# Rare scene - 100 pound opah (fish) found on Oregon shore



## Murrmurr (Jul 19, 2021)

Officials at Seaside Aquarium were alerted early Wednesday to a rare scene on the sands of the northern Oregon coast: A large, round, glistening opah weighing 100 pounds had stranded ashore.

The fish was 3 1/2-feet long - its huge body a mix of silvery and bright reddish-orange scales, dotted with white spots. Its large eyes feature hints of gold. Tiffany Boothe, assistant manager at the aquarium in the small beach community of Seaside, said it's the first opah fish she has seen on area beaches.

Boothe said it was not clear how this fish died, but she noted that it was in "great condition, meaning it was close to shore when it died."

The unusual-looking fish caused "quite the stir," the Seaside Aquarium posted on Facebook on the day of the recovery.

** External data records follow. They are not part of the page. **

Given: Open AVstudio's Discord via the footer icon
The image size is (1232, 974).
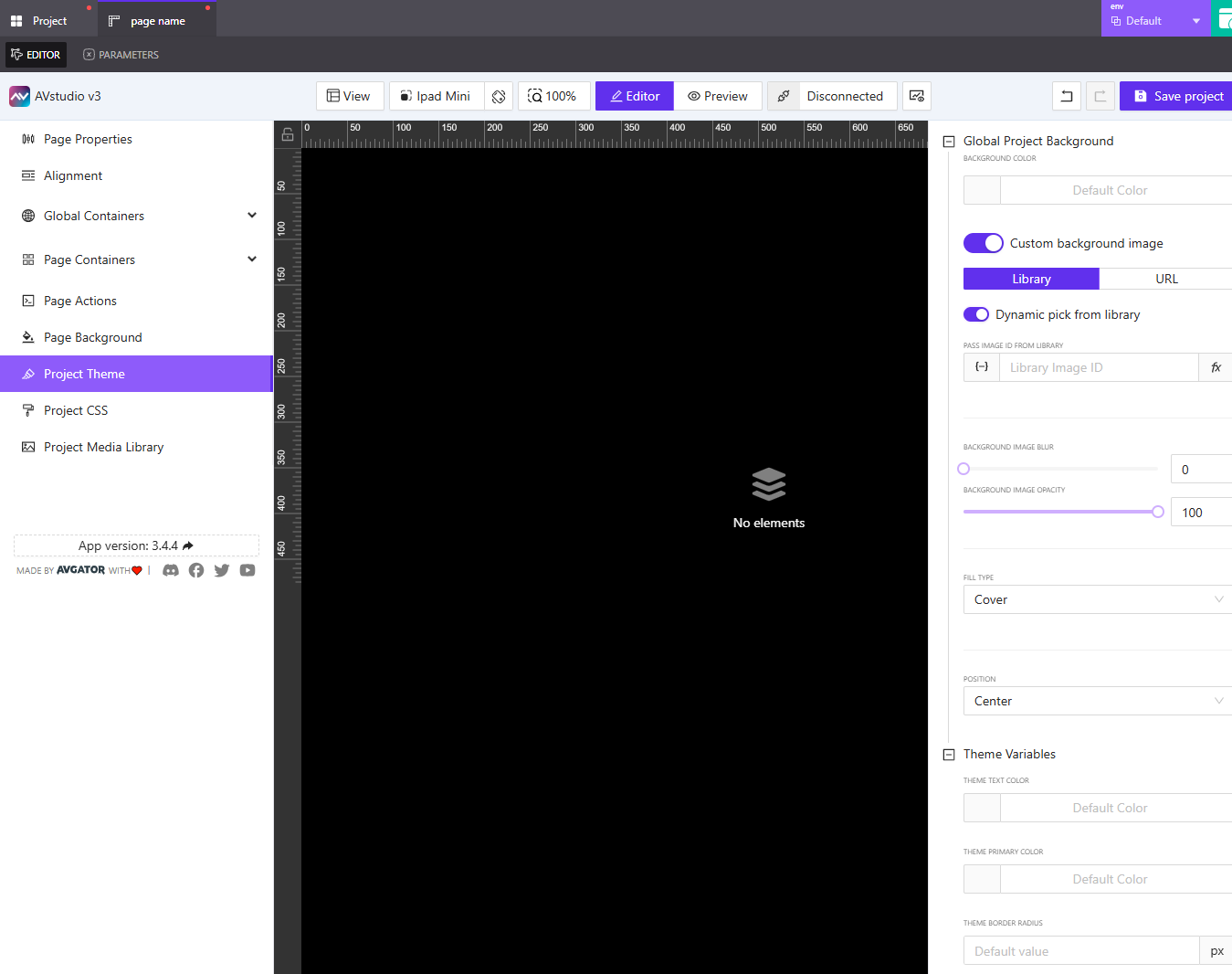Looking at the screenshot, I should click(171, 570).
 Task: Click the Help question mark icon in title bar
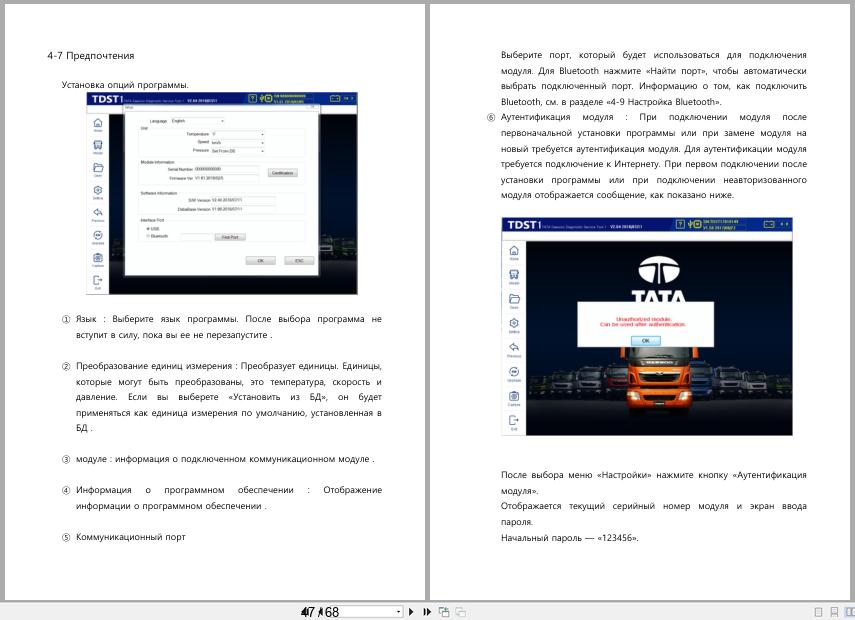[252, 100]
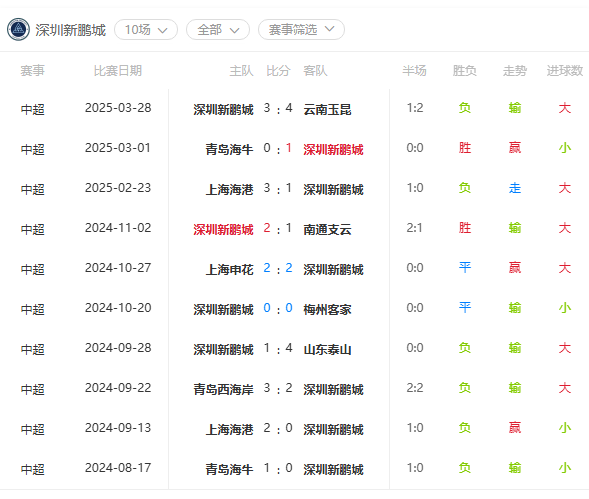Open 云南玉昆 team link
589x499 pixels.
[x=327, y=109]
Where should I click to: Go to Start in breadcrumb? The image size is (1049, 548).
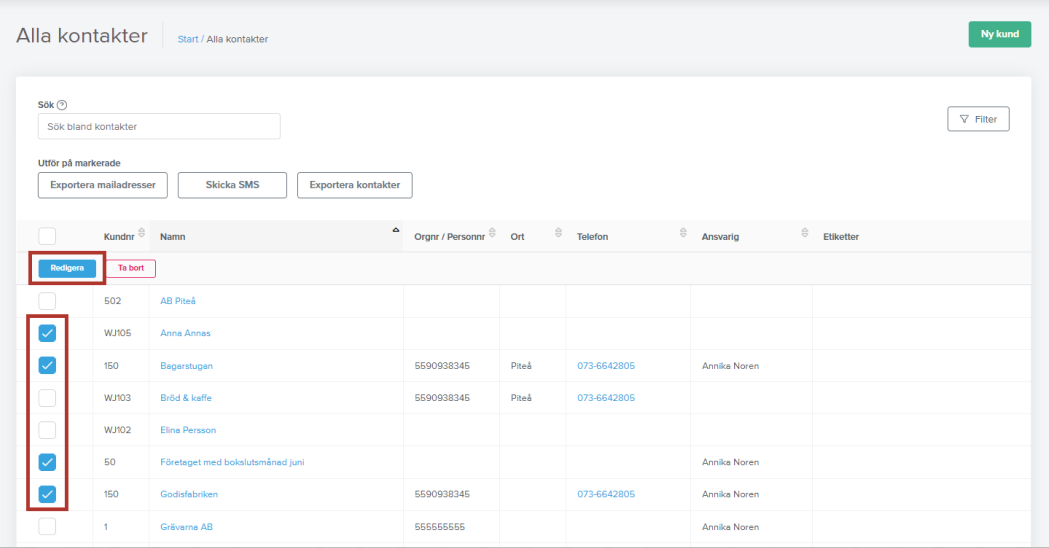pyautogui.click(x=187, y=39)
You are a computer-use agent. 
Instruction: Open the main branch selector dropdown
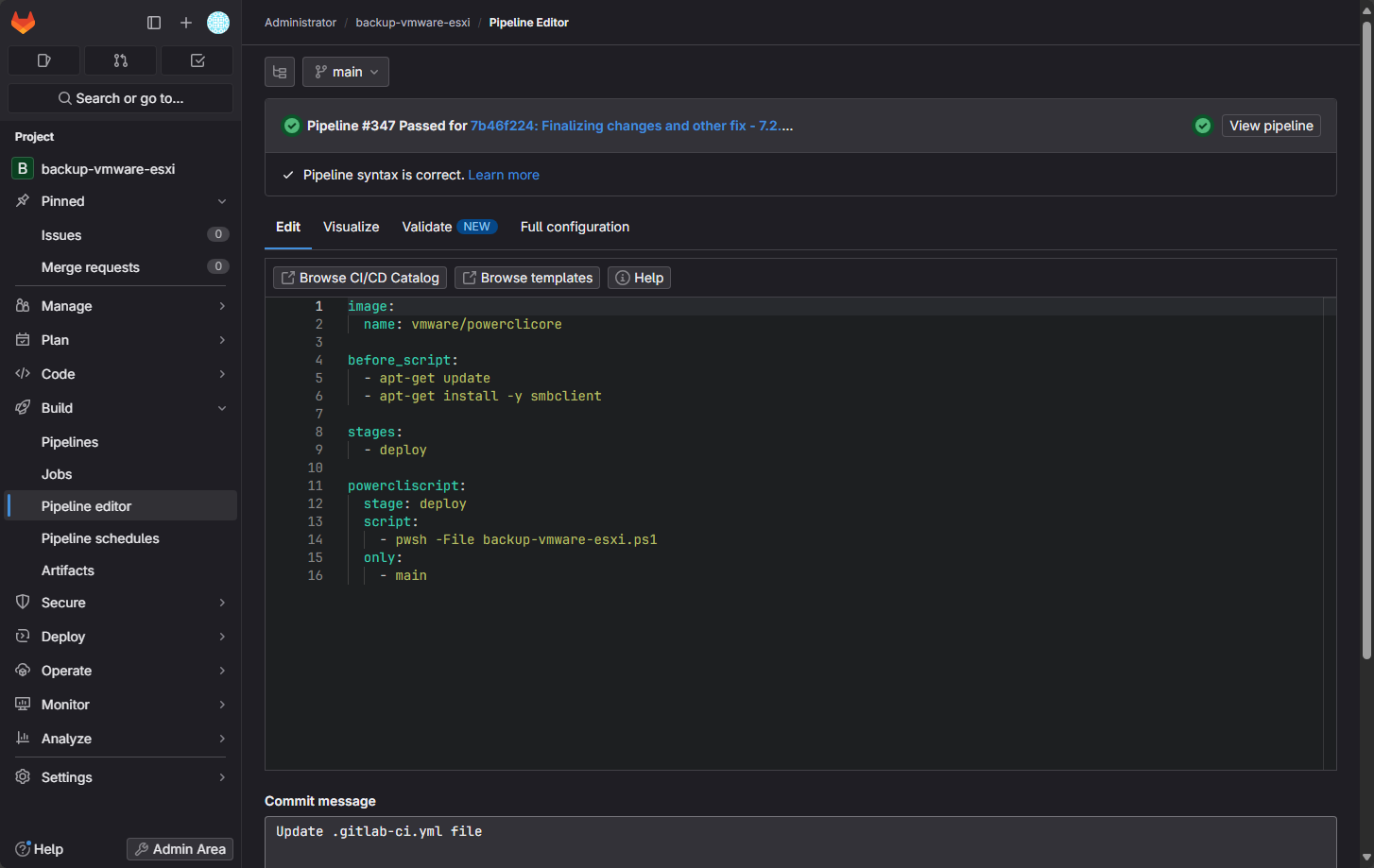(x=346, y=72)
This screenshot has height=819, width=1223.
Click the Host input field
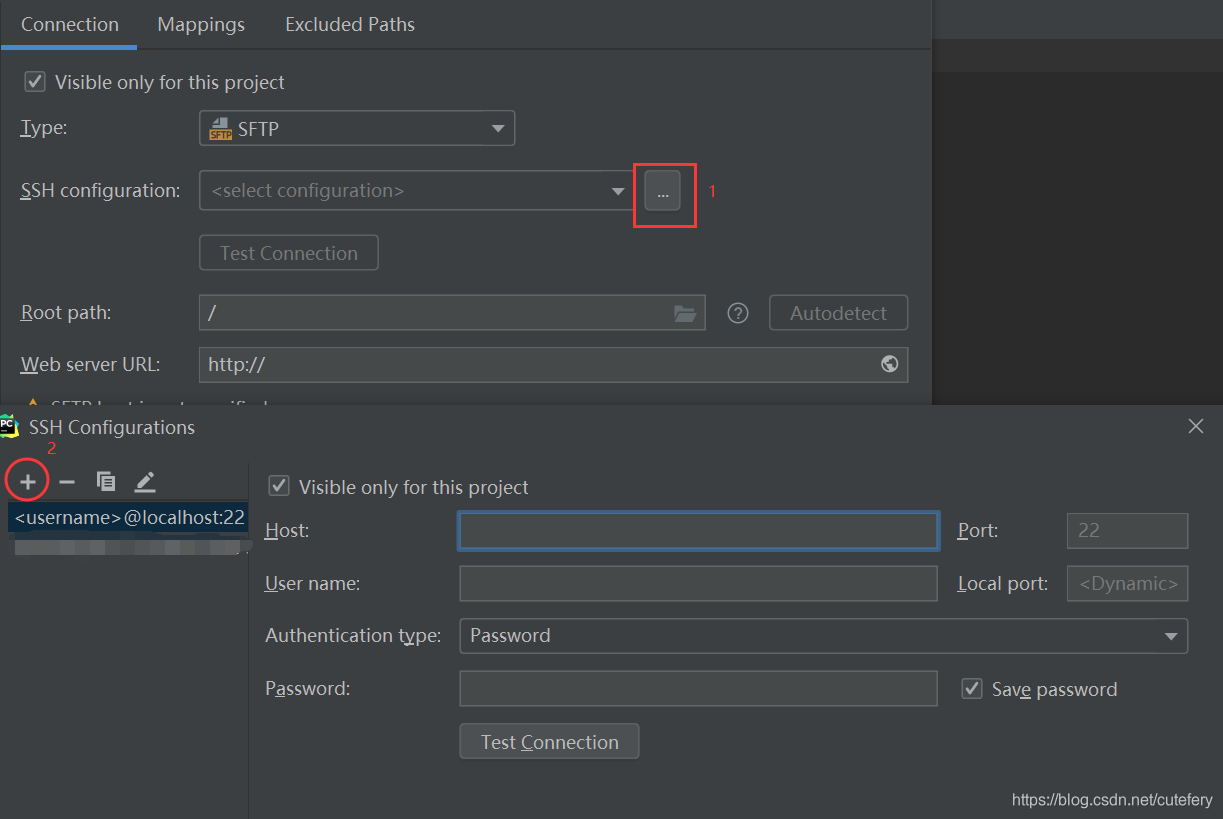[x=698, y=531]
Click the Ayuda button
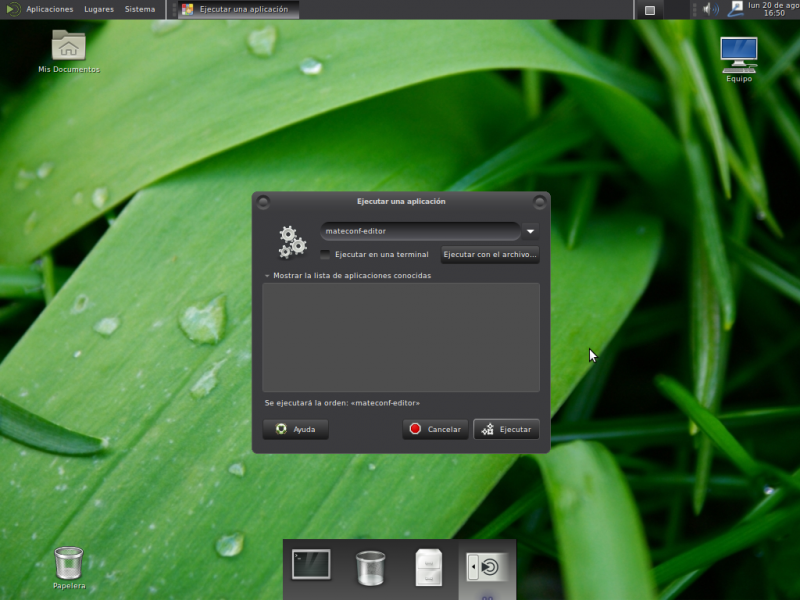The height and width of the screenshot is (600, 800). (x=295, y=429)
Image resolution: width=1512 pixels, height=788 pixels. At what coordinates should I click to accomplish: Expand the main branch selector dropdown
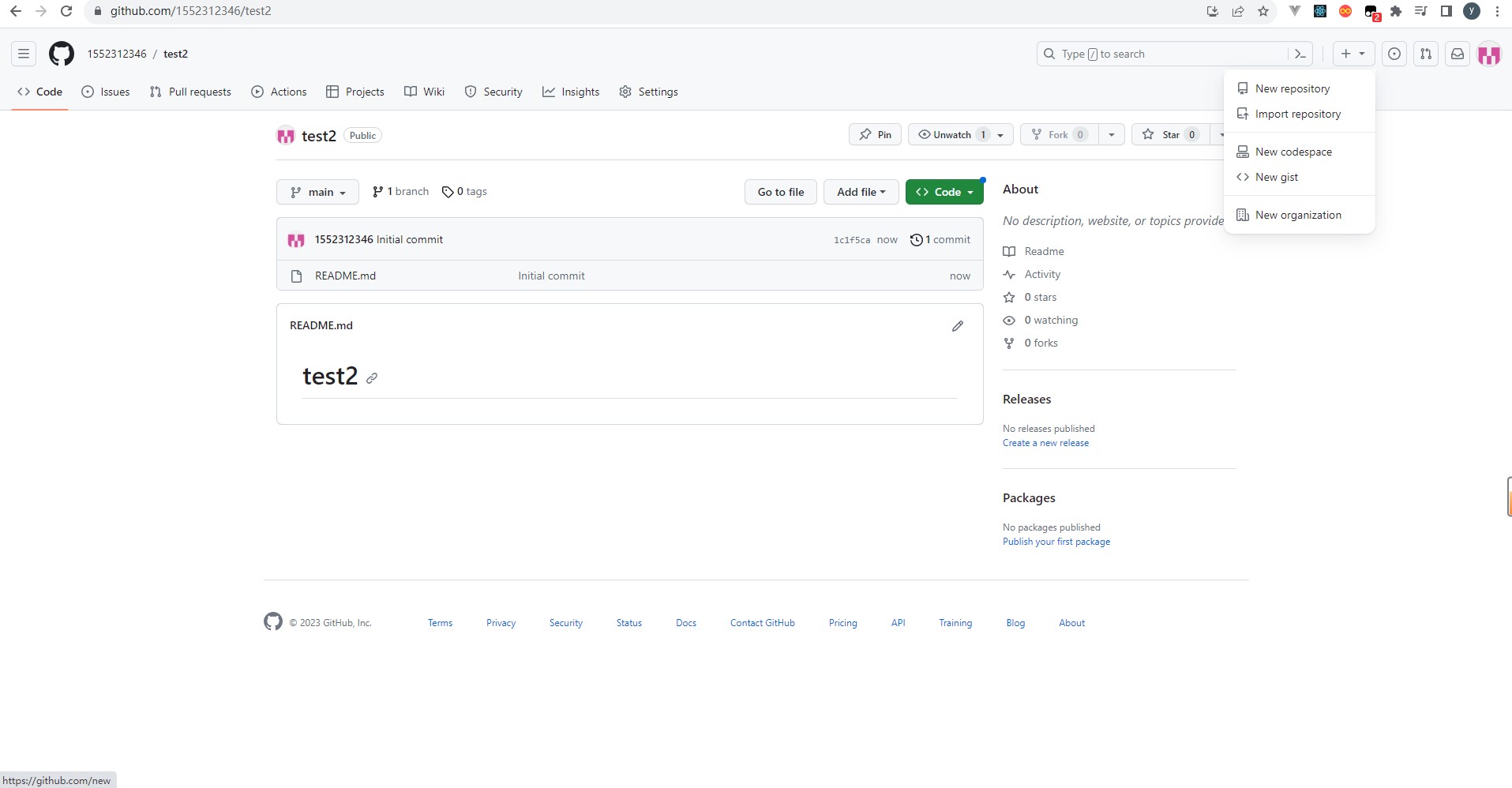pyautogui.click(x=317, y=192)
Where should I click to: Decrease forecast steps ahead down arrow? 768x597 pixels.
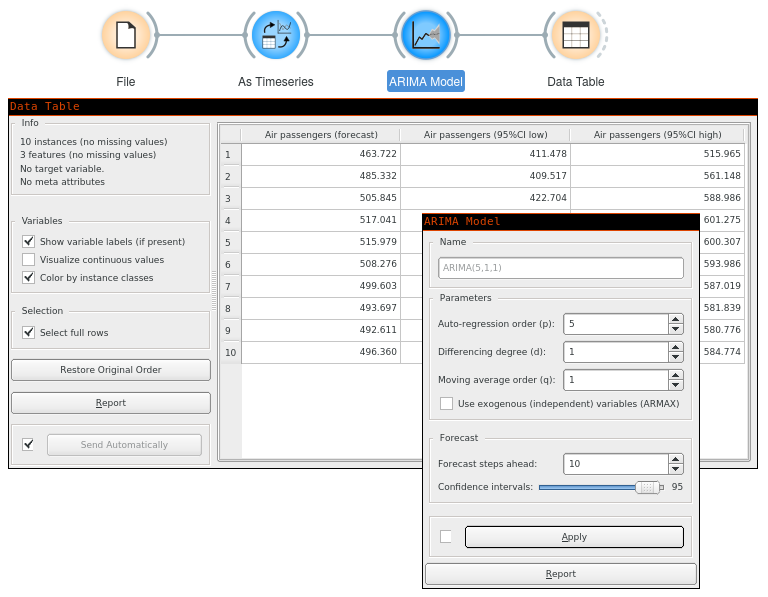(x=675, y=469)

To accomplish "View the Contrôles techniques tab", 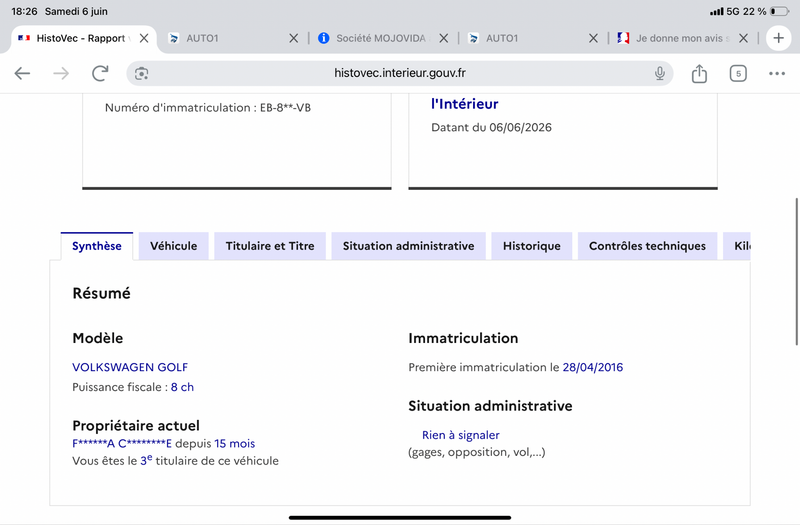I will [647, 246].
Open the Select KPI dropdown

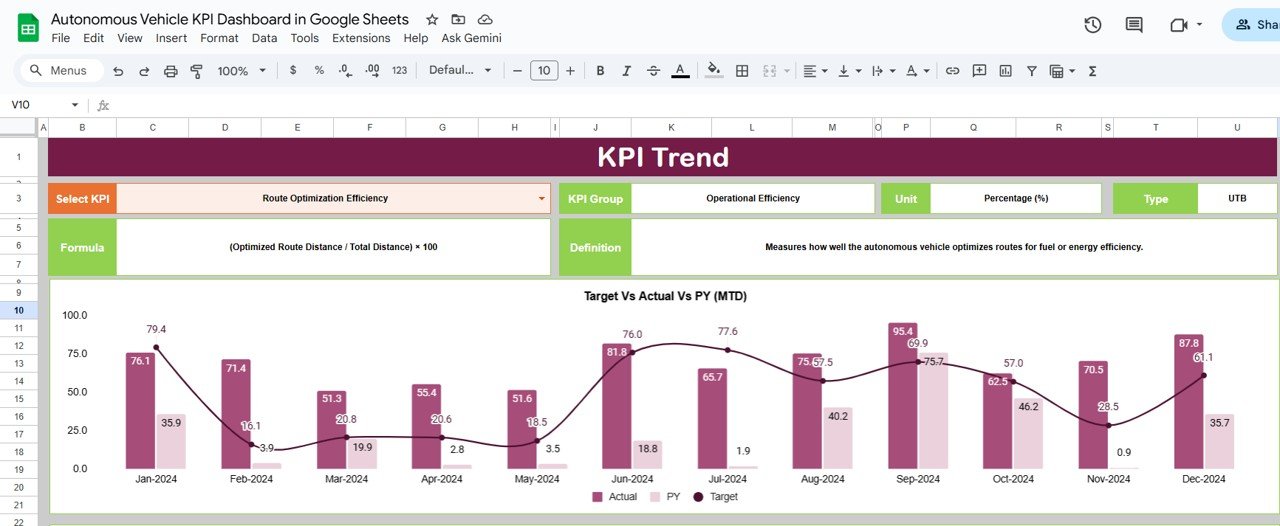(542, 199)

Boothe said officials at the aquarium called as many people as they could to come see the fish, and they offered a glimpse to aquarium visitors, too.

Heidi Dewar, a research biologist with National Oceanic and Atmospheric Administration (NOAA) Fisheries, said that although strandings are unusual, this one is even more so. "I wouldn't expect an opah that size to normally be off Oregon," she said.


----------



## terry123 (Jul 19, 2021)

It is beautiful!


----------



## Murrmurr (Jul 19, 2021)

terry123 said:


> It is beautiful!


And happy looking....even in death.

Seriously, it is pretty. But that face. It's a fish that looks like a flirt. The pectoral and dorsal fins are interesting. I'm curious why they're like that. Wikipedia might know.


----------



## Tish (Jul 19, 2021)

I have never seen anything like it, very pretty.


----------



## PamfromTx (Jul 20, 2021)

What a beauty, even in death.


----------



## fmdog44 (Jul 20, 2021)

Odd that it is dead and still maintaining color.


----------



## Murrmurr (Jul 20, 2021)

fmdog44 said:


> Odd that it is dead and still maintaining color.


Looks like a cartoon fish, doesn't it?
Hard to tell by that photo that it's half the size of a 200lb man.


----------